Developmental delay was detected in 31.6% of study population. Prevalence of NDD was significantly higher in low birth weight (LBW, >2 kg), preterm (<36 weeks) and twins. Neonatal sepsis/meningitis and convulsions also showed significant association with NDD. Of the 134 with developmental delay, 61 were preterm, 80 LBW, with h/o sepsis in 52, convulsion in 14, birth asphyxia in 39 and jaundice in 14 neonates.
Incidence of NDD among high risk newborns is significantly high with LBW, prematurity and neonatal illnesses are major contributors. Most NDDs go undetected in the early years of life. Improved perinatal care, early detection and early intervention at the grass root level will bring down incidence of developmental challenges in this vulnerable group. Significance for public healthThe public health significance of this study lies in the fact that a large proportion of high-risk newborns in rural India were detected with developmental delay and some preventable perinatal and neonatal factors like prematurity, low birth weight, sepsis and meningitis were found to be associated with the problem. So, it suggests that prevention of these perinatal factors, timely detection with proper screening methods and early intervention will help curb the burden of disability in the community. Once a disability develops in a child, the magnitude of the problem swells in all aspects: medical, social and economic. But much of this burden can be lessened if we intervene early, as a third of most disabilities are preventable. Moreover, if we can identify the perinatal factors leading to neonatal brain damage and prevent them, much of the neuro-developmental delay can be averted.

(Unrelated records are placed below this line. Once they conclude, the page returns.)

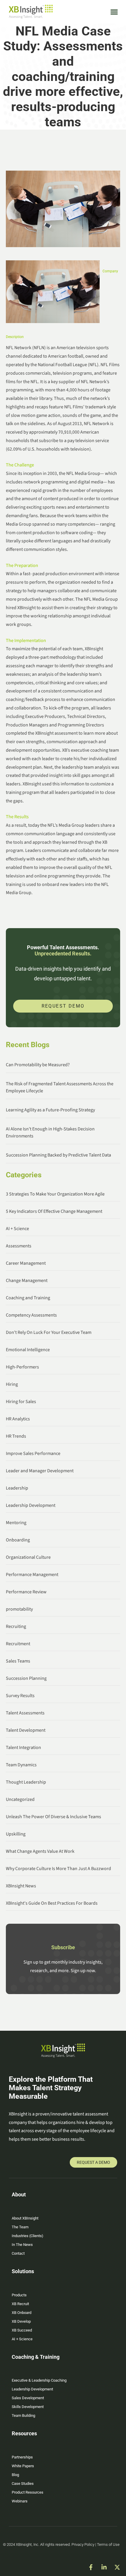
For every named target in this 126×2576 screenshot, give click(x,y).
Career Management (26, 1263)
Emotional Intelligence (28, 1349)
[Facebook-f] (91, 2567)
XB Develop (21, 2321)
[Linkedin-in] (104, 2567)
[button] (114, 12)
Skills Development (28, 2407)
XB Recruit (20, 2304)
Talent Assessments (25, 1713)
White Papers (23, 2466)
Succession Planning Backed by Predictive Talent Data (58, 1155)
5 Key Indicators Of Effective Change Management (54, 1211)
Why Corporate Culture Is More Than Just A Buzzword (58, 1868)
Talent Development (25, 1730)
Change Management (26, 1280)
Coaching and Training (28, 1298)
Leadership (17, 1488)
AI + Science (17, 1228)
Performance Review (26, 1592)
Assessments (18, 1246)
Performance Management (32, 1574)
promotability (19, 1609)
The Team (20, 2227)
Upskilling (15, 1834)
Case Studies (23, 2483)
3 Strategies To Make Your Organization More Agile (55, 1194)
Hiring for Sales (21, 1401)
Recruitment (18, 1644)
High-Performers (22, 1367)
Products (19, 2295)
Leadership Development (30, 1505)
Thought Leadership (26, 1782)
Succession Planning (26, 1678)
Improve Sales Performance (33, 1453)
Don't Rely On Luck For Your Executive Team (48, 1332)
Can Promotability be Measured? (38, 1065)
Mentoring (16, 1522)
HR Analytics (18, 1419)
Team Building (23, 2415)
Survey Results (20, 1695)
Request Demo (63, 1006)
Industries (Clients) (27, 2236)
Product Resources (27, 2492)
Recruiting (16, 1626)
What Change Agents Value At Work (40, 1851)
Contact (18, 2253)
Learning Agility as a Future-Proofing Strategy (50, 1110)
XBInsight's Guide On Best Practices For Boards (52, 1903)
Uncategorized (20, 1799)
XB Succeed (22, 2330)
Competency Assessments (31, 1315)
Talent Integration (23, 1747)
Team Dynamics (21, 1765)
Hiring (12, 1384)
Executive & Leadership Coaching (39, 2380)
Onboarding (18, 1540)
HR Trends (16, 1436)
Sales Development (28, 2398)
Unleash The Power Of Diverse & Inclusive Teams (53, 1816)
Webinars (20, 2501)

高危新生儿最易出现神经发育迟缓(NDD)。早期发现该群体中的发育迟缓情况,并确定相关的围产期因素及其预防措施,可预防其日后出现残疾。
观察性队列研究。印度一家地区医院的一组发育专家对2010年1月至2012年6月期间出院的高危新生儿进行了实地跟踪和神经发育筛查,使用了丹佛发育筛查工具II、特里凡得琅发育筛查图表和阿米尔 - 蒂森肌张力评估方法等标准化工具。确定了相关的围产期因素。对检测出患有NDD的患儿开始进行早期干预。

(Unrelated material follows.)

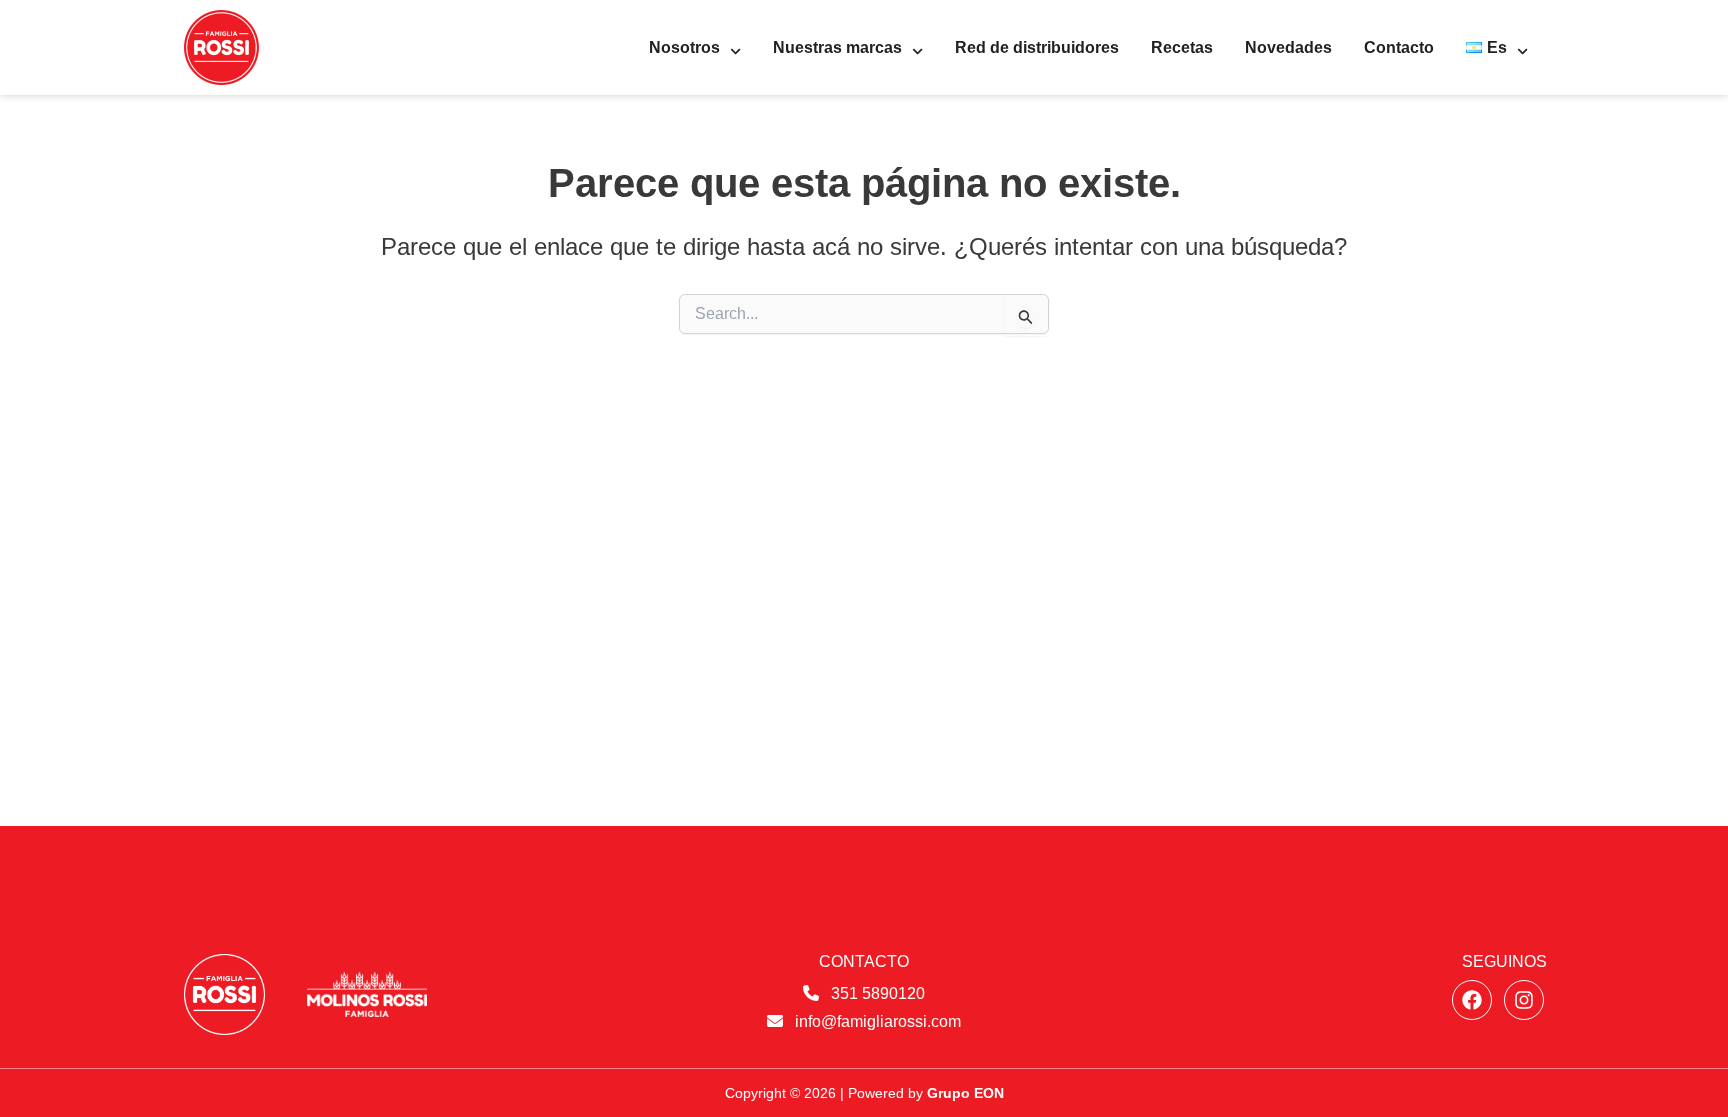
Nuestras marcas (837, 47)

在31.6%的研究人群中检测出发育迟缓。低出生体重(LBW,>2 kg)、早产(<36周)和双胞胎中NDD的患病率显著更高。新生儿败血症/脑膜炎和惊厥也与NDD显著相关。在134名发育迟缓的患儿中,61名早产,80名低出生体重,52名有败血症病史,14名有惊厥病史,39名有出生窒息史,14名新生儿有黄疸病史。

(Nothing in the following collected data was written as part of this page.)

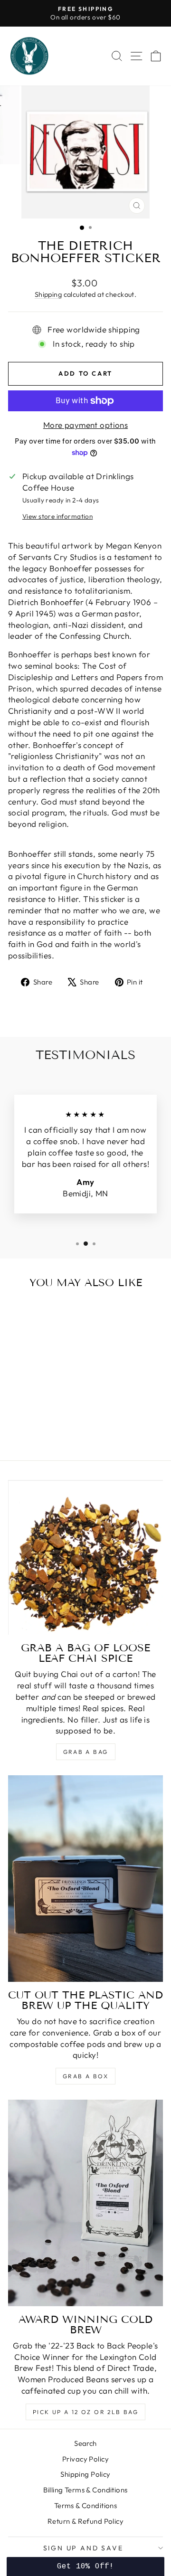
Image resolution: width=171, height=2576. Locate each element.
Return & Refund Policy (86, 2521)
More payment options (85, 425)
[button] (85, 2566)
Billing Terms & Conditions (85, 2489)
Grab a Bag (85, 1751)
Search (85, 2443)
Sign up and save (83, 2548)
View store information (57, 516)
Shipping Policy (85, 2474)
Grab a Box (85, 2076)
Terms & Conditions (85, 2505)
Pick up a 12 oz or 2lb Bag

高危新生儿中NDD的发病率显著较高,低出生体重、早产和新生儿疾病是主要原因。大多数NDD在生命早期未被发现。改善围产期护理、早期发现和基层的早期干预将降低这一弱势群体中发育障碍的发生率。
本研究对公共卫生的意义在于,印度农村地区很大一部分高危新生儿被检测出发育迟缓,并且发现一些可预防的围产期和新生儿因素,如早产、低出生体重、败血症和脑膜炎与该问题相关。因此,这表明预防这些围产期因素、通过适当的筛查方法及时发现并进行早期干预将有助于减轻社区中的残疾负担。一旦儿童出现残疾,问题的严重程度会在医疗、社会和经济等各个方面加剧。但如果我们早期进行干预,大部分负担是可以减轻的,因为大多数残疾中有三分之一是可以预防的。此外,如果我们能够识别导致新生儿脑损伤的围产期因素并加以预防,许多神经发育迟缓是可以避免的。